Il est écrit dans notre paracha Vayétsé (28, 22) : וְכֹל אֲשֶׁר תִּתֶּן לִי עַשֵּׂר אֲעַשְּׂרֶנּוּ לָךְ (Et tous les biens que tu m’accorderas, je veux t’en offrir la dîme).
A propos de ce verset, le Midrach écrit que Yaacov Avinou institua, pour lui et ses descendants, la règle de prélever la dîme sur les revenus ( תו"ס , Hadar Zékénim). Le récit suivant nous révèle la véritable dimension de cette pratique :
Rabbi Chemouël Hanaguid (993-1046), figure majeure de l’âge d’or du Judaïsme espagnol, occupait les fonctions de grand vizir et trésorier du royaume de Grenade.

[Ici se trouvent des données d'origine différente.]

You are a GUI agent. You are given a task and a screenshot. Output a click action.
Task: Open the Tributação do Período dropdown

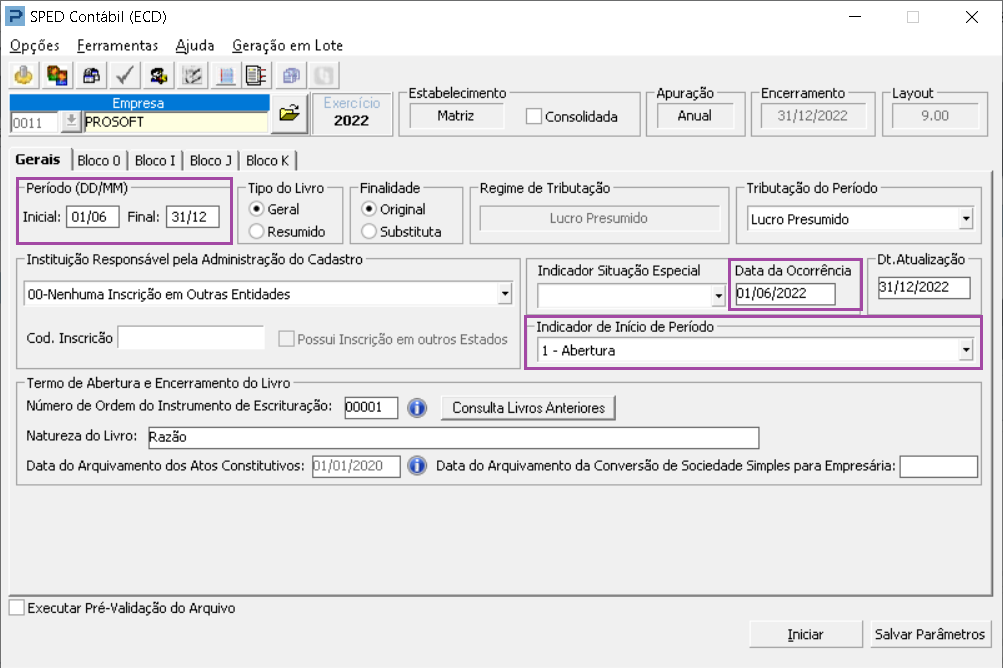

A la fois talmudiste, grammairien, poète et philosophe, il se distinguait en outre par sa générosité, sa droiture et sa haine du lucre. Aveuglés par la jalousie, les ministres du royaume, qui ne pouvaient supporter de voir un Juif accéder à un poste aussi prestigieux, répandirent la rumeur selon laquelle il aurait détourné les caisses royales en sa faveur. Le roi, qui connaissait la loyauté et la probité de son vizir, balaya ces accusations d’un revers de la main.
Mais les ministres, décidés à tout prix à le discréditer, dressèrent le bilan financier de la fortune colossale de Rabbi Chemouël, qui comprenait capitaux, troupeaux et biens immobiliers, et le présentèrent devant le souverain en arguant qu’une telle richesse provenait certainement du Trésor Royal. Cette fois, le roi fut contraint de convoquer Rabbi Chemouël Hanaguid au palais, et il lui ordonna de dresser l’inventaire précis de sa fortune sous quelques jours.
Le trésorier s’exécuta et présenta au souverain un bilan financier dont le montant s’élevait à à peine un dixième de son patrimoine réel. Fou de rage, le roi s’écria : « Est-ce là toute ta richesse ? Je sais pertinemment que tu possèdes bien plus que cela ! » Et Rabbi Chemouël de répondre : « Votre altesse ! Vous m’avez ordonné de dresser l’inventaire de « ma fortune », et c’est exactement ce que j’ai fait. Je vous ai présenté le bilan de « ma fortune réelle », à savoir la dîme que j’ai versée à des oeuvres caritatives et à des institutions de Torah et qui est conservée dans les mondes supérieurs où nul n’a de prise, comme il est écrit : "La justice et le droit sont la base de Ton trône" (Téhilim 89, 15).
Quant au reste des biens qui sont en ma possession, ils ne m’appartiennent pas vraiment, car si votre altesse désire me les confisquer, qui pourra l’en empêcher ? » En entendant ces paroles, le roi serra chaleureusement la main de Rabbi Chemouël, et le renvoya avec tous les honneurs.
A la lumière de ce récit, la déclaration de Yaacov Avinou se prête à une toute autre lecture : « Et tout ce que tu m’accorderas je veux t’en offrir la dîme » – ce qui m’appartient réellement n’est que ce que j’ai offert en dîme aux instituts de Torah et de charité.